Thursday, February 24, 2011

Group Challenges Religious Display In County Official's Office

Up North Live reports that a letter from the Freedom from Religion Foundation to the Cheboygan County, Michigan Drain Commissioner raises questions about the propriety of religious displays in the private offices of government officials.  FFRF objects to a cross and a nativity scene in Commissioner Dennis Lennox's office.  Lennox objects saying: "This is my private office in my private area, I'm not trying to force my faith down anybody's throat, I'm just saying I celebrate Christmas."

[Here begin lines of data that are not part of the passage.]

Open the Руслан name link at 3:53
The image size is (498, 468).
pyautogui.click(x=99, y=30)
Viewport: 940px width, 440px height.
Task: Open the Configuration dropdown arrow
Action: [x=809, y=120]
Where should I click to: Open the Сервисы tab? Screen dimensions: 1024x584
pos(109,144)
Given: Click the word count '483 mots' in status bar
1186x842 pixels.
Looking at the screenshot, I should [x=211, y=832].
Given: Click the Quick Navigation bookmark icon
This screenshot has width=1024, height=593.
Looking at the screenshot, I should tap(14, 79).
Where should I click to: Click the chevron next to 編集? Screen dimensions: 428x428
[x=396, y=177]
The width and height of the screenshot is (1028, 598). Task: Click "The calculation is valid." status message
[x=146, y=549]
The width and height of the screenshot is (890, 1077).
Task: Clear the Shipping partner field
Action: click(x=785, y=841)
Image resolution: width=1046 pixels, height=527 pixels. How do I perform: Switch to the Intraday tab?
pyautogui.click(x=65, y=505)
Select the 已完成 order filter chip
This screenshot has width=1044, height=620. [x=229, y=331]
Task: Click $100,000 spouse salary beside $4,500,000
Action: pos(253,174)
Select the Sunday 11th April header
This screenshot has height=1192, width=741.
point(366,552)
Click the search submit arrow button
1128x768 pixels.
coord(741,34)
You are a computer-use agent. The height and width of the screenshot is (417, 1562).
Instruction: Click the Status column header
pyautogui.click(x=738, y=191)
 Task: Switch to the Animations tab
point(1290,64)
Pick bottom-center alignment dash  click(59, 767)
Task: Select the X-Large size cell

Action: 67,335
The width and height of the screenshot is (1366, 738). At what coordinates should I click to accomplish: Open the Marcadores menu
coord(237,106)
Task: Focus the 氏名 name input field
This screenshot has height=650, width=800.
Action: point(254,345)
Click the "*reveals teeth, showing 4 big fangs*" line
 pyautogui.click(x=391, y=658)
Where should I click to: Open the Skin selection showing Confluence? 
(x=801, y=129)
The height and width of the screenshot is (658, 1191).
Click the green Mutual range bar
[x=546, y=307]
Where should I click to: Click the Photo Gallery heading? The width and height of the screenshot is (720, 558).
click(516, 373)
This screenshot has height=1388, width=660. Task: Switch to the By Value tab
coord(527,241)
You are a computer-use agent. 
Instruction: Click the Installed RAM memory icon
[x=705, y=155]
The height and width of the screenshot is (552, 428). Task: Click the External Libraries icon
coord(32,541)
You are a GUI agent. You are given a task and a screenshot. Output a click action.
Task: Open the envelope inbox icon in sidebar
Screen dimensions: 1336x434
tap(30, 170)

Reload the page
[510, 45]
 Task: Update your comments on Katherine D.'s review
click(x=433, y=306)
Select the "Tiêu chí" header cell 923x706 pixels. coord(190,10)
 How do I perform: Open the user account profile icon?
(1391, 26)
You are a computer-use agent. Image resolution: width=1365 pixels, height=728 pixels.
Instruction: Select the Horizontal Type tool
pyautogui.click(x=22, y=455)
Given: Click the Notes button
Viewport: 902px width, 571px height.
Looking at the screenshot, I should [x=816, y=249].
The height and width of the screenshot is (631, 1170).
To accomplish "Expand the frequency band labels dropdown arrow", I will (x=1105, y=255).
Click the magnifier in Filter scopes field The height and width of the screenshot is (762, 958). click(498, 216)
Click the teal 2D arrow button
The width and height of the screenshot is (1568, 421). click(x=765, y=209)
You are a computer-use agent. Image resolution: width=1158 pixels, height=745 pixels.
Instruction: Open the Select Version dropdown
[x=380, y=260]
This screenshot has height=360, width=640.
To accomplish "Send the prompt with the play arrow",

FBI Sued For Planting Informant In California Mosques

ACLU of Southern California announced yesterday that a class action lawsuit has been filed against the FBI for planting an informant in Orange County, California mosques.  Informant Craig Montielh gathered information for 14 months in 2006 and 2007, posing as a convert to Islam. He was told to focus on those who were more devout in their religious practices. The lawsuit alleges that targeting Muslim Americans amounts to religious discrimination and asks for the FBI to turn over or destroy all information gathered through the investigation.  The suit also seeks damages for emotional distress for three named plaintiffs.In addition to the ACLU, the Greater Los Angeles Council for American-Islamic Relations and a private law firm were involved in filing the suit. (See prior related posting.)

Obama Administration Says DOMA Is Unconstitutional and Will Not Defend It In Court

The Department of Justice announced yesterday that the Obama administration has concluded that Sec. 3 of the Defense of Marriage Act (1 USC Sec. 7) is unconstitutional and will no longer defend it in court. That section defines marriage for purposes of federal law as "only a legal union between one man and one woman as husband and wife."  The Justice Department's legal rationale was spelled out more fully in a letter to Congress (full text) which, under 28 USC Sec. 530D , the Attorney General is required to submit whenever the Justice Department decides to refrain from defending the constitutionality of any provision of federal law.

The DOJ decision, which was approved by the President, comes in two suits against the United States filed in district courts in New York and Connecticut.  In prior district court cases, the Justice Department had defended DOMA under rational basis review that had been established as the controlling standard by the Circuit Court in the district in which the case was brought.  The Second Circuit, however, has no binding precedent on the level of review that should be applied in sexual orientation cases, so the Justice Department for the first time was faced with the necessity of taking an affirmative position on whether heightened scrutiny should apply.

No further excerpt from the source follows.